• What you need to do:
Scan the records for the string "Installed"; copy each line where it occurs.

• The input:
((
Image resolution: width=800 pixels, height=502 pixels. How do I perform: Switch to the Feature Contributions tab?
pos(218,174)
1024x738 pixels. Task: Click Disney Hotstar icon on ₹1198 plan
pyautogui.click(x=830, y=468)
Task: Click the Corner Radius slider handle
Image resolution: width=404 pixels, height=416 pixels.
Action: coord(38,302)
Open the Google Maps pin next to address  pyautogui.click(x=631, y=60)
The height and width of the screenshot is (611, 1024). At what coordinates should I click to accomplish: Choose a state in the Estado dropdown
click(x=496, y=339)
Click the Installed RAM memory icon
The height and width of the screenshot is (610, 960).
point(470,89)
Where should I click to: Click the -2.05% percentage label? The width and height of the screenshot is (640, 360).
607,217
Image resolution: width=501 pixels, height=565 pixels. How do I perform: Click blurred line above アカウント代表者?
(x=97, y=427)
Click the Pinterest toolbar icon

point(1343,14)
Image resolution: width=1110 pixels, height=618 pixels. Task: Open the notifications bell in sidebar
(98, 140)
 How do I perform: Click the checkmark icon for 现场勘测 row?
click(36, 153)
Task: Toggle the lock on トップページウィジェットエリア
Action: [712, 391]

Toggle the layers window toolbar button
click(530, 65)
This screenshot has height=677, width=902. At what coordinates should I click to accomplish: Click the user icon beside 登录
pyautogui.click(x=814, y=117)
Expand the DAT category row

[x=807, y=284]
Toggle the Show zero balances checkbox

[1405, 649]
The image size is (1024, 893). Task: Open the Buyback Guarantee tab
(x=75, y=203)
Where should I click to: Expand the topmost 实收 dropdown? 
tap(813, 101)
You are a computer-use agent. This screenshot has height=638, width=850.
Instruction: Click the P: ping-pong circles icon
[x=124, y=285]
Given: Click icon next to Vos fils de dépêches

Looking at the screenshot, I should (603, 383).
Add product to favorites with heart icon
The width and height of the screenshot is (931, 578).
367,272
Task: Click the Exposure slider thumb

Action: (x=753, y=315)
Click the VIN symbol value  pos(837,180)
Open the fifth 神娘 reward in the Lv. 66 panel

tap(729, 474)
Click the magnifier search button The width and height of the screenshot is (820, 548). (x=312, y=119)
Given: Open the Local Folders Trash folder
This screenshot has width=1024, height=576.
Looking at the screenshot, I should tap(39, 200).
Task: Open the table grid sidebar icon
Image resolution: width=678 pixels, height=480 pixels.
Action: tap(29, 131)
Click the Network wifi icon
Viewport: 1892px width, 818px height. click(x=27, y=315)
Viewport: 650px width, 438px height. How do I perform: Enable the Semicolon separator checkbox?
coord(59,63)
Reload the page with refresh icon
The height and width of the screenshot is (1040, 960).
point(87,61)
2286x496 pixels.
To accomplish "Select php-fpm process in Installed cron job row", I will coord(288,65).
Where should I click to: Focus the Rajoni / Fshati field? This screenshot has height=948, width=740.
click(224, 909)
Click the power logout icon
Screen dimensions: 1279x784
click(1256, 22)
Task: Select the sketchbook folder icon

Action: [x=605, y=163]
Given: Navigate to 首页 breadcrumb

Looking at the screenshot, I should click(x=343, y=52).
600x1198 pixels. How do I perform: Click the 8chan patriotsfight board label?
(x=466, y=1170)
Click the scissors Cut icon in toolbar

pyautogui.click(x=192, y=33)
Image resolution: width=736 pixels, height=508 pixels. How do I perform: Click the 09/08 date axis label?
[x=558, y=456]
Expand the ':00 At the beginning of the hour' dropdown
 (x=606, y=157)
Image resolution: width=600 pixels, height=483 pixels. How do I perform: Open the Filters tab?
))
• Output for this task:
Click the Installed RAM memory icon
To accomplish "Select php-fpm process in Installed cron job row", I will coord(288,65).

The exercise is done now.